Rethinking Efficient and Effective Point-based Networks for Event Camera Classification and Regression: EventMamba
Hongwei Ren, Yue Zhou, Jiadong Zhu, Haotian Fu, Yulong Huang, Xiaopeng, Lin, Yuetong Fang, Fei Ma, Hao Yu, and Bojun Cheng

TL;DR
EventMamba introduces a novel point cloud-based framework for event camera data that preserves temporal information, achieves state-of-the-art results, and outperforms frame-based methods in classification and regression tasks with minimal computational cost.
Contribution
The paper presents EventMamba, a new point cloud-based method that effectively captures temporal features for event camera data, surpassing previous point-based approaches and rivaling frame-based methods.
Findings
Achieves state-of-the-art performance on six action recognition datasets.

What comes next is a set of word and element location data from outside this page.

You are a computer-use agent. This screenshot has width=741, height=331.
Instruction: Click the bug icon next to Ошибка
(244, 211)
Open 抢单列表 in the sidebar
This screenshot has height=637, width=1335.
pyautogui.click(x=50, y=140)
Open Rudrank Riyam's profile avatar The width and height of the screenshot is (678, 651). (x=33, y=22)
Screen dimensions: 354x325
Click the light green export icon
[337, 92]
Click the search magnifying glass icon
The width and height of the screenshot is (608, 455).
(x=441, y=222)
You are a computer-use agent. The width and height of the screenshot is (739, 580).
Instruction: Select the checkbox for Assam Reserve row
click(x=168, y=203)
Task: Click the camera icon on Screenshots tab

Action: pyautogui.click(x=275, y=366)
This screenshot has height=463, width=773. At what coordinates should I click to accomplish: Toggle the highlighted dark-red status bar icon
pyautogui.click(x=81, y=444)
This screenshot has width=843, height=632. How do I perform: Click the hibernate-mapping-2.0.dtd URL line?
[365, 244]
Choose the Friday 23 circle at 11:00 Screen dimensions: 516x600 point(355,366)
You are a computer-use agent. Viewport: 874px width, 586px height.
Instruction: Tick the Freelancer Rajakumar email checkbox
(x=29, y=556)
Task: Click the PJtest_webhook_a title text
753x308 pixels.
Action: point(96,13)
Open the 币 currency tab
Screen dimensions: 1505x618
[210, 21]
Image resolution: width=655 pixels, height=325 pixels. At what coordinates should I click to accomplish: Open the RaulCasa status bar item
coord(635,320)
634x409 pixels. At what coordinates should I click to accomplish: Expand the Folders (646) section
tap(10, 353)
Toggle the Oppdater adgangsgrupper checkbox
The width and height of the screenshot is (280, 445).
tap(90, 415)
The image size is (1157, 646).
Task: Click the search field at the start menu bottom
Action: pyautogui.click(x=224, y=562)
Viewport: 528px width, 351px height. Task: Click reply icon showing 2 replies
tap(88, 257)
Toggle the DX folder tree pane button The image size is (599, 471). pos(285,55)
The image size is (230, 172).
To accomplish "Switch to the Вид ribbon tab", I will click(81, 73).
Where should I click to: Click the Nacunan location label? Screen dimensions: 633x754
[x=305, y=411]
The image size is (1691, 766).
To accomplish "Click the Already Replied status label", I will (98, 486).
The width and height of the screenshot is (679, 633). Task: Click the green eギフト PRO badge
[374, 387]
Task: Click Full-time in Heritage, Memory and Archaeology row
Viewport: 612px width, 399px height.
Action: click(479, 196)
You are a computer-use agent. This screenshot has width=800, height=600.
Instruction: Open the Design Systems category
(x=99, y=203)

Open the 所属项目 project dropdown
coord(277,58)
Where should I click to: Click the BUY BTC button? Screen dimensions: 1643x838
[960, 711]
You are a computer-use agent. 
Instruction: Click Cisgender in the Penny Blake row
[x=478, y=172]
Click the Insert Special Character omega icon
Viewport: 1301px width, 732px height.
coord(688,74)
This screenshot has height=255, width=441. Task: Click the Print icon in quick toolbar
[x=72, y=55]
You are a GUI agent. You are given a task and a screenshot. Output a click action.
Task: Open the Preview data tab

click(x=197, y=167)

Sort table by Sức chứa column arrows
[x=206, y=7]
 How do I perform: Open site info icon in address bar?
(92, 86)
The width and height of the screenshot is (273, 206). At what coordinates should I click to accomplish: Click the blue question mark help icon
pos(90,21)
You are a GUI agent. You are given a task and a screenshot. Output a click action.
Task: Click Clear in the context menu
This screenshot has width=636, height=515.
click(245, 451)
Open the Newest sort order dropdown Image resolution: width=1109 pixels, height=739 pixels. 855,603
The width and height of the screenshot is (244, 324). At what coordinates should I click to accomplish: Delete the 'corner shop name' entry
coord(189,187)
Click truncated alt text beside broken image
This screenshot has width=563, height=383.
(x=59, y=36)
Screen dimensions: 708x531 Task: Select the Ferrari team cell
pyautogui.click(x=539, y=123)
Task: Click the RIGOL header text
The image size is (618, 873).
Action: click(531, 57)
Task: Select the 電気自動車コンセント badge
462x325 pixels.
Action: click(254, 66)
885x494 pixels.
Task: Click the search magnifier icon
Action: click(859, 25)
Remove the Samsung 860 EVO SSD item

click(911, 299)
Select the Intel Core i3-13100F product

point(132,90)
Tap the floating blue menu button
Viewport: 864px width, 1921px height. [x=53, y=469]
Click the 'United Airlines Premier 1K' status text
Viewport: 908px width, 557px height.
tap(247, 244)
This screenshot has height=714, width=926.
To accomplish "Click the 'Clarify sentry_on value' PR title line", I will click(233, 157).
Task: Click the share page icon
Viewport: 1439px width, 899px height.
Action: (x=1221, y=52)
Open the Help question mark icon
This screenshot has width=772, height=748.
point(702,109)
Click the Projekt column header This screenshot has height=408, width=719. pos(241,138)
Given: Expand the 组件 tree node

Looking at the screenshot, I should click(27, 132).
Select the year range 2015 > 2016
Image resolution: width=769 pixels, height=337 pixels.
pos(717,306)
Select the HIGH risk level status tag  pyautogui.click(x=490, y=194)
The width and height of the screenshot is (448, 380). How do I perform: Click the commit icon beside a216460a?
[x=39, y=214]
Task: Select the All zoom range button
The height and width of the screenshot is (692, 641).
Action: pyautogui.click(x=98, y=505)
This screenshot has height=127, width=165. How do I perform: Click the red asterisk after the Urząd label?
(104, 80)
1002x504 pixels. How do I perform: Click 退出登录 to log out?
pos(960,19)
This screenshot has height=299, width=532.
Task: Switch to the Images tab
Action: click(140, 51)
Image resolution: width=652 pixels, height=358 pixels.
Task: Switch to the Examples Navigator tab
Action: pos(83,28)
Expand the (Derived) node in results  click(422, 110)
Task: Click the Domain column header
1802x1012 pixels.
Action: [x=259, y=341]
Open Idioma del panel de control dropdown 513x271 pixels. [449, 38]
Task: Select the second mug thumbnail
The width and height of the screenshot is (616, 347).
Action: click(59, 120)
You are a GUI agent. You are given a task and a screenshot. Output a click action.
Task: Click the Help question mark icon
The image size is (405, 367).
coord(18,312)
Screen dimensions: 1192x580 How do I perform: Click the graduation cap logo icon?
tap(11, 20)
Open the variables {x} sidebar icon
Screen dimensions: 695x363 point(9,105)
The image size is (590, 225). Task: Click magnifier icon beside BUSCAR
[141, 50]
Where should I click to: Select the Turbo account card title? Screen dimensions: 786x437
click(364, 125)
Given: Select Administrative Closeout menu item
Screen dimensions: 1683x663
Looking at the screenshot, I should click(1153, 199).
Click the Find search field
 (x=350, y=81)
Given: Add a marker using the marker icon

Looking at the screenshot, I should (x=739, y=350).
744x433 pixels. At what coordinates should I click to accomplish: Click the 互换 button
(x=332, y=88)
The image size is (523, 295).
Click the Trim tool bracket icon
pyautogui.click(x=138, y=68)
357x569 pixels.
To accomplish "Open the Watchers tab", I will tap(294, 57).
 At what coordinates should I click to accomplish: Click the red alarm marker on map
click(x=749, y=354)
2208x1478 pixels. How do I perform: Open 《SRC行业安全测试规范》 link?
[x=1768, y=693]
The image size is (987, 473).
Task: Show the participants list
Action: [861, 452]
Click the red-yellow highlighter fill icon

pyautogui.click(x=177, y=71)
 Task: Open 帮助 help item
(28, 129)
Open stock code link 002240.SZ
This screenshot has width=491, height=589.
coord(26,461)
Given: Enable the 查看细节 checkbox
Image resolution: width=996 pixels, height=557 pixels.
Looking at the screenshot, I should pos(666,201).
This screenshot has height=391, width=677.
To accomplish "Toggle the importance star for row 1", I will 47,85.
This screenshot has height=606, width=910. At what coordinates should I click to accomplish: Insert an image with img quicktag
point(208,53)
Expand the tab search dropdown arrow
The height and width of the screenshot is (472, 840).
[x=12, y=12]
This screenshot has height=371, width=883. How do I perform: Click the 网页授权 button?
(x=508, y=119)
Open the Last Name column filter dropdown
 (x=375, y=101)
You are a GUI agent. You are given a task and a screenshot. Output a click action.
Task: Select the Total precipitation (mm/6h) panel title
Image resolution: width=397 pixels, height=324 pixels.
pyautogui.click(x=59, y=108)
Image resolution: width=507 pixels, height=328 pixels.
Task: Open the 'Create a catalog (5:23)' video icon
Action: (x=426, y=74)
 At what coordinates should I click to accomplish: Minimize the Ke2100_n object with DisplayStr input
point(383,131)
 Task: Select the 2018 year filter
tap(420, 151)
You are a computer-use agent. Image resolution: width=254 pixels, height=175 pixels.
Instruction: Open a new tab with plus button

Outperforms frame-based methods in camera pose relocalization and eye-tracking regression.
Consumes minimal computational resources while maintaining high accuracy.
Abstract
Event cameras draw inspiration from biological systems, boasting low latency and high dynamic range while consuming minimal power. The most current approach to processing Event Cloud often involves converting it into frame-based representations, which neglects the sparsity of events, loses fine-grained temporal information, and increases the computational burden. In contrast, Point Cloud is a popular representation for processing 3-dimensional data and serves as an alternative method to exploit local and global spatial features. Nevertheless, previous point-based methods show an unsatisfactory performance compared to the frame-based method in dealing with spatio-temporal event streams. In order to bridge the gap, we propose EventMamba, an efficient and effective framework based on Point Cloud representation by rethinking the distinction between Event Cloud and Point Cloud, emphasizing…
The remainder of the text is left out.